» DATASET EXTRACT:

=-=-=-=-=

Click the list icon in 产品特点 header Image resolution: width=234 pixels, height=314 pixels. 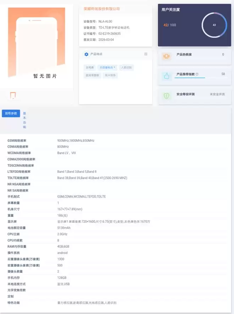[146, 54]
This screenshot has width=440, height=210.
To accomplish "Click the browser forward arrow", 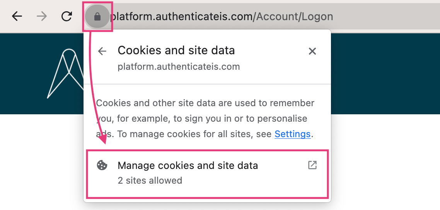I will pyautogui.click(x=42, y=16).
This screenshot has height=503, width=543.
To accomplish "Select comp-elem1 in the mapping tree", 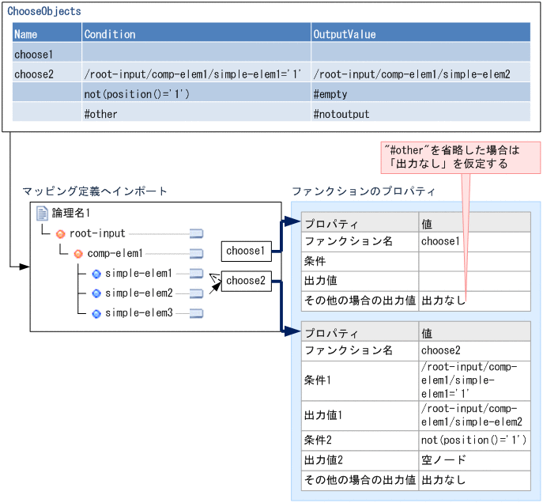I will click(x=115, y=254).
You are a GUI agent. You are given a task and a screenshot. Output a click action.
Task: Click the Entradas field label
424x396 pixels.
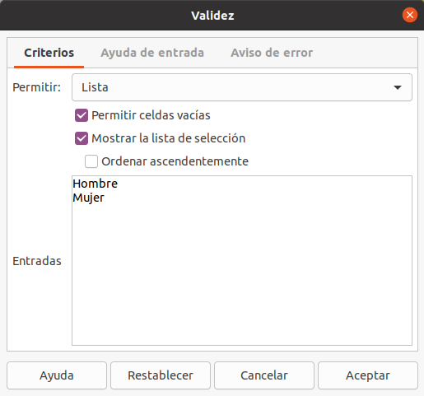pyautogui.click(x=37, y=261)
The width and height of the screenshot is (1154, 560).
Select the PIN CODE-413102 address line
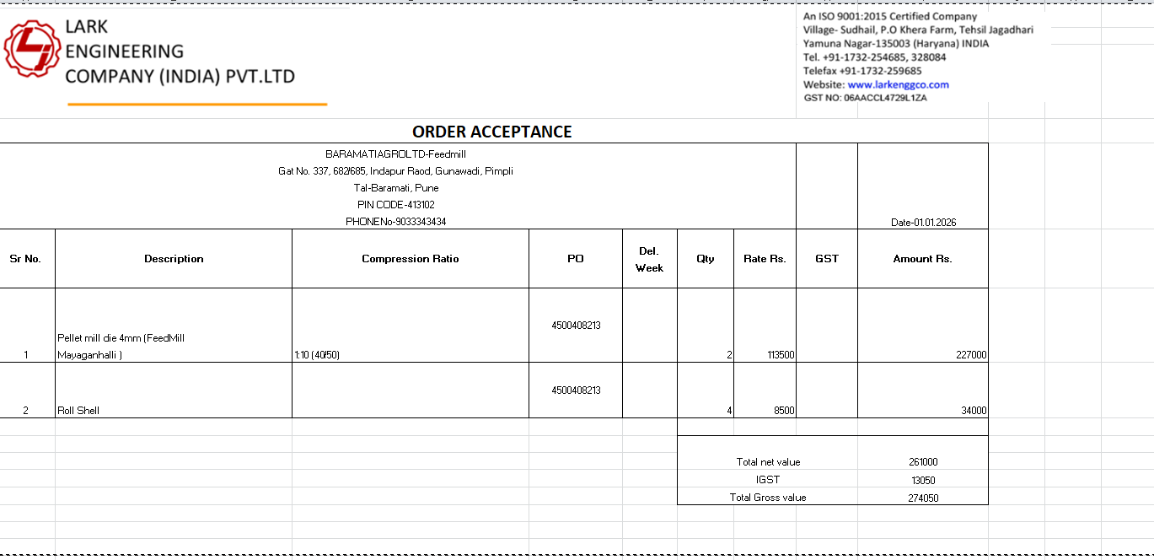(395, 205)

=-=-=-=-=

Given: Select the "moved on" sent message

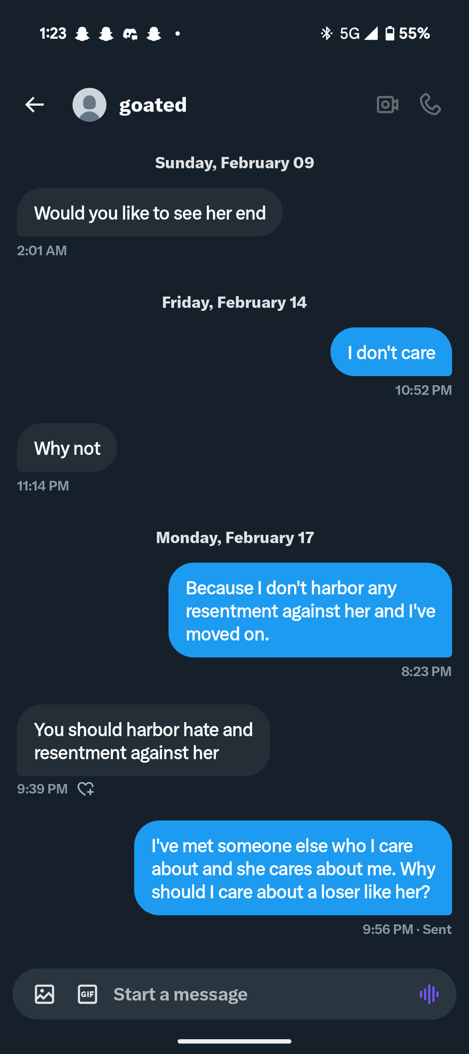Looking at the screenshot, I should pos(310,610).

=-=-=-=-=

» REQUIRED WORK: Report every line of the records that contains the word "This".

» WORKED SOLUTION:
This screenshot has width=440, height=210.
This screenshot has height=503, width=543.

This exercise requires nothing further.